Closing encouragement: “You don’t need more time—you just need better tools to focus on what matters most.”
After this session, participants will be able to…
Identify where AI can remove low-value tasks and prioritize time for classroom visibility and instructional leadership.
Design a realistic classroom-visit plan (frequency, duration, tracking) and adopt a simple template to monitor visits.
Generate a SMARTIE goal for their campus and refine it with AI to include strategies, timelines, and success metrics.
Draft a concise, strengths-based feedback email from observation notes and adapt it to their own voice.
Build a mini prompt bank (5–7 prompts) for meetings, data analysis, and active-listening cues to facilitate better coaching conversations.
Create one practical product to take home (choice of: observation tracker, PD agenda, or book-study outline) and plan first steps to implement it.
References
• Baeder, J. (2017). Now we’re talking! 21 days to high-performance instructional leadership. Solution Tree Press.
• Buolamwini, J., & Gebru, T. (2018). Gender shades: Intersectional accuracy disparities in commercial gender classification. Proceedings of Machine Learning Research, 81, 1–15.
• Echols, V. (2024). AI for school leaders: 62 ways to lighten your workload and focus on what matters. ISTE.
• Fullan, M., & Quinn, J. (2016). Coherence: The right drivers in action for schools, districts, and systems. Corwin Press.
• Leithwood, K. (2010). Characteristics of school districts that are exceptionally effective in closing the achievement gap. Leadership and Policy in Schools, 9(3), 245–291.
• Marshall, K. (2013). Rethinking teacher supervision and evaluation: How to work smart, build collaboration, and close the achievement gap (2nd ed.). Jossey-Bass.

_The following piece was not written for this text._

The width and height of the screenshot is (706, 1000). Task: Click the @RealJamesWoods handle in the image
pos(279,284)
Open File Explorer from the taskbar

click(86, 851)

• McGee, G. W. (2004). Closing the achievement gap: Lessons from Illinois’ golden spike high-poverty high-performing schools. Journal of Education for Students Placed at Risk, 9(2), 97–125.
• Rogelberg, S. G. (2024). Glad we met: The art and science of 1:1 meetings. Oxford University Press.
• Shah, P. (2023). AI and the Future of Education: Teaching in the Age of Artificial Intelligence. Jossey-Bass.
To fully participate, attendees may bring a laptop or tablet and have access to at least one AI platform (free versions are sufficient):
ChatGPT – https://chat.openai.com
Google Gemini – https://gemini.google.com
Claude - https://claude.ai
Attendees may also want to access a Google account for saving templates to Google Docs or Sheets.